_WRITTEN INSTRUCTION A_:
Print the passage of the interview starting with "SB: Looking back" and going on through "of an actor.", word for word.

---

SHEILA BENSON: You've been working nonstop lately, in very different roles. Yet the kind of characters that have become your trademark are vaguely creepy guys who often get the movie's best speeches. Why do you think you get cast this way?
CHRISTOPHER WALKEN: Movies are so expensive to make, and there's a gamble involved, always, so any actor who works consistently gets picked for certain kinds of roles--you know, there's the guy who gets the girl, there's his friend, there's the funny guy, and then there's the kind of viilainous guy. I always say to my agent, "I want to play a guy who has a house and a dog, and his wife makes dinner, and his kids come and say, 'Dad, what do you think is the right thing to do?' And then I would light my pipe and say, 'Well, son, you know, you have to follow your conscience.'" [both laugh] Somehow I just don't get those parts. You know, I love to do comedies--in fact, before I was an actor, I was in musical theater, so my background is very much in light comedy. But somehow, when I started making movies, I got into, you know, a villainous mode.
SB: Looking back over your career, at films like Roseland [1977] and Pennies From Heaven [1981] clear up to your hoofing in the Fatboy Slim video "Weapon of Choice" [2001], which Spike Jonze directed, what you really seem to be is a dancer at heart--a dancer who happens to be one hell of an actor.
CW: When I was a kid, especially in the part of Queens that I come from, Astoria, it was very typical for people--and I mean working-class people--to send their kids to dancing school. You'd learn ballet, tap, acrobatics, usually you'd even learn to sing a song. It was kind of a social activity, almost a tribal thing. I'm sure there's a whole generation of men my age from that part of Queens who can tap-dance. Dancing is really what I did until my early 30s. I toured with West Side Story all over the place--that's where I met my wife [casting director Georgianne Walken]--and did all sorts of musicals, which in those days would go out of town to places like Boston, Philadelphia, and New Haven [Connecticut]. Not only that, but for an actor living when I do, in the 21st century, I've managed to do quite a number of musical movies, which don't get made much anymore. Pennies From Heaven, I believe, was one of the last MGM musicals; the studio and the lion logo and all that was still there.

---

_WRITTEN INSTRUCTION B_:
In the rows, rewrite the lines starting with the line with "Find the location of a" and going on through the line with "The width and height of the screenshot is (1920, 1030).", putting "Locate" in place of "Identify" and leaving everything else unchanged.

Element lookup records
---

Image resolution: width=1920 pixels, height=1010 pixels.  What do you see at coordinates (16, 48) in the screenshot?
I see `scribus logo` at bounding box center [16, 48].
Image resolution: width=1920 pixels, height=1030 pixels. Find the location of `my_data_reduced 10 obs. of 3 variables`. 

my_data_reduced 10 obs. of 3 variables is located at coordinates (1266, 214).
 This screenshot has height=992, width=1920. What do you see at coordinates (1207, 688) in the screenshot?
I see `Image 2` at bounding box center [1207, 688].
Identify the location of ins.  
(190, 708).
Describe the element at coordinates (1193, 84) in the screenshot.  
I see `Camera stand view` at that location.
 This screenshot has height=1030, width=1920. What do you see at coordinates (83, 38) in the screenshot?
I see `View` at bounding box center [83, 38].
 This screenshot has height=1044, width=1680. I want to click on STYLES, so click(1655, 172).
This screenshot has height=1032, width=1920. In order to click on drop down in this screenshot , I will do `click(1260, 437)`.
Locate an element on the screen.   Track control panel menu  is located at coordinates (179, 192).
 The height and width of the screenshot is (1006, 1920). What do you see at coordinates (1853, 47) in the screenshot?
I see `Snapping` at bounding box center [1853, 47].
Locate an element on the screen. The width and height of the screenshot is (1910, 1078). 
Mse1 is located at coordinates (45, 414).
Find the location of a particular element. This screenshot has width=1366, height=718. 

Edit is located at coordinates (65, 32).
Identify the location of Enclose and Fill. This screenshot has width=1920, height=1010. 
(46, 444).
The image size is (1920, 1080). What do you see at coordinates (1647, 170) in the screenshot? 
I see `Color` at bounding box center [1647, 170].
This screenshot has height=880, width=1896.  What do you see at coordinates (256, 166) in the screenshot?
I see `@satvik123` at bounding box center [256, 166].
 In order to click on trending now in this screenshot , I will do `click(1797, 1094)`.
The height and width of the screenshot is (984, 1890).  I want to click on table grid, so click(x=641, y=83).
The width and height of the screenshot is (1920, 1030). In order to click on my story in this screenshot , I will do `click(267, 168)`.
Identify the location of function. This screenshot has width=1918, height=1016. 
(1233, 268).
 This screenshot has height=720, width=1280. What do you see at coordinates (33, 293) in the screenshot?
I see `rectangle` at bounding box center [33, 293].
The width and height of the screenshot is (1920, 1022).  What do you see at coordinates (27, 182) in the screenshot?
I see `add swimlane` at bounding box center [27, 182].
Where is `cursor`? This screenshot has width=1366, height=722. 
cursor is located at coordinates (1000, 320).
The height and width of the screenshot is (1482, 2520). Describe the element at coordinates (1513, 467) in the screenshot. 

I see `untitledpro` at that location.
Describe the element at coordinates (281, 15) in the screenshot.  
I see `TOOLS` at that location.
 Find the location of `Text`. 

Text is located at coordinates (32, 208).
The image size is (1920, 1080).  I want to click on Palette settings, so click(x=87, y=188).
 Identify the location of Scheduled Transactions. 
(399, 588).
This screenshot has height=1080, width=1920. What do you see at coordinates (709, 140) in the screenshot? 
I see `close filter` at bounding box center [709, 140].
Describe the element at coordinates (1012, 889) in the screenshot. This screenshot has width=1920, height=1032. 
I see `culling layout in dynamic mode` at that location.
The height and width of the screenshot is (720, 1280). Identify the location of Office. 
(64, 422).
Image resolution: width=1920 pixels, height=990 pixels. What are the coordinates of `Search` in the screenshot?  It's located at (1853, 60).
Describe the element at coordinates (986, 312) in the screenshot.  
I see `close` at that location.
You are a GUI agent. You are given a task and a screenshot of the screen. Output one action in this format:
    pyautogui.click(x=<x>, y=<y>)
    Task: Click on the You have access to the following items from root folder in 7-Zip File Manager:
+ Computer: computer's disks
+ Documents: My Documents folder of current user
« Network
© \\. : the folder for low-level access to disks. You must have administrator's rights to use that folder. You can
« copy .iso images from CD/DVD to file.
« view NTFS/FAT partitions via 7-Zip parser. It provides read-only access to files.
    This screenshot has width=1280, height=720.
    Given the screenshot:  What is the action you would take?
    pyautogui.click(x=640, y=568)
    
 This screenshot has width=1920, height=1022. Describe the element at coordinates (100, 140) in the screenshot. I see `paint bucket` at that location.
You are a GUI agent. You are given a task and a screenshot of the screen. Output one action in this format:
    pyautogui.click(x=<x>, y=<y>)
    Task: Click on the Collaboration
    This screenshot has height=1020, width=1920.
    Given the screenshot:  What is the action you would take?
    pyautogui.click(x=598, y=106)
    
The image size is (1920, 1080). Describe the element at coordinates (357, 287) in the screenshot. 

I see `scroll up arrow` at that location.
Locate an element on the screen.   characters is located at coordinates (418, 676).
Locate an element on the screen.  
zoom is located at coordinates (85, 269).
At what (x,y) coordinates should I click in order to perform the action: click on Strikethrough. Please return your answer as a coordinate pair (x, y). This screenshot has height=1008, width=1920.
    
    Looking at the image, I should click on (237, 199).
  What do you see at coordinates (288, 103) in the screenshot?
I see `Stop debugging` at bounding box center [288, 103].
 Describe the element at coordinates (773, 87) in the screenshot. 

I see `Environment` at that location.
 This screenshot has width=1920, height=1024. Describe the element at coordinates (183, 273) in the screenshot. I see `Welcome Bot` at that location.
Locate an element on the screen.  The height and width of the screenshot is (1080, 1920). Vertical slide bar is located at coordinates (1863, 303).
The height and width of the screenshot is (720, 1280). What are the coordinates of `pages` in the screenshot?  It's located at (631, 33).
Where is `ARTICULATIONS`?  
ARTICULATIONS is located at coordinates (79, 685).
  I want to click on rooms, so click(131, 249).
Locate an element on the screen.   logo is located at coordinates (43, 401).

---

_WORKED SOLUTION A_:
SB: Looking back over your career, at films like Roseland [1977] and Pennies From Heaven [1981] clear up to your hoofing in the Fatboy Slim video "Weapon of Choice" [2001], which Spike Jonze directed, what you really seem to be is a dancer at heart--a dancer who happens to be one hell of an actor.

_WORKED SOLUTION B_:
Find the location of a particular element. This screenshot has width=1366, height=718. 

Edit is located at coordinates (65, 32).
Locate the location of Enclose and Fill. This screenshot has width=1920, height=1010. 
(46, 444).
The image size is (1920, 1080). What do you see at coordinates (1647, 170) in the screenshot? 
I see `Color` at bounding box center [1647, 170].
This screenshot has height=880, width=1896.  What do you see at coordinates (256, 166) in the screenshot?
I see `@satvik123` at bounding box center [256, 166].
 In order to click on trending now in this screenshot , I will do `click(1797, 1094)`.
The height and width of the screenshot is (984, 1890).  I want to click on table grid, so click(x=641, y=83).
The width and height of the screenshot is (1920, 1030). In order to click on my story in this screenshot , I will do `click(267, 168)`.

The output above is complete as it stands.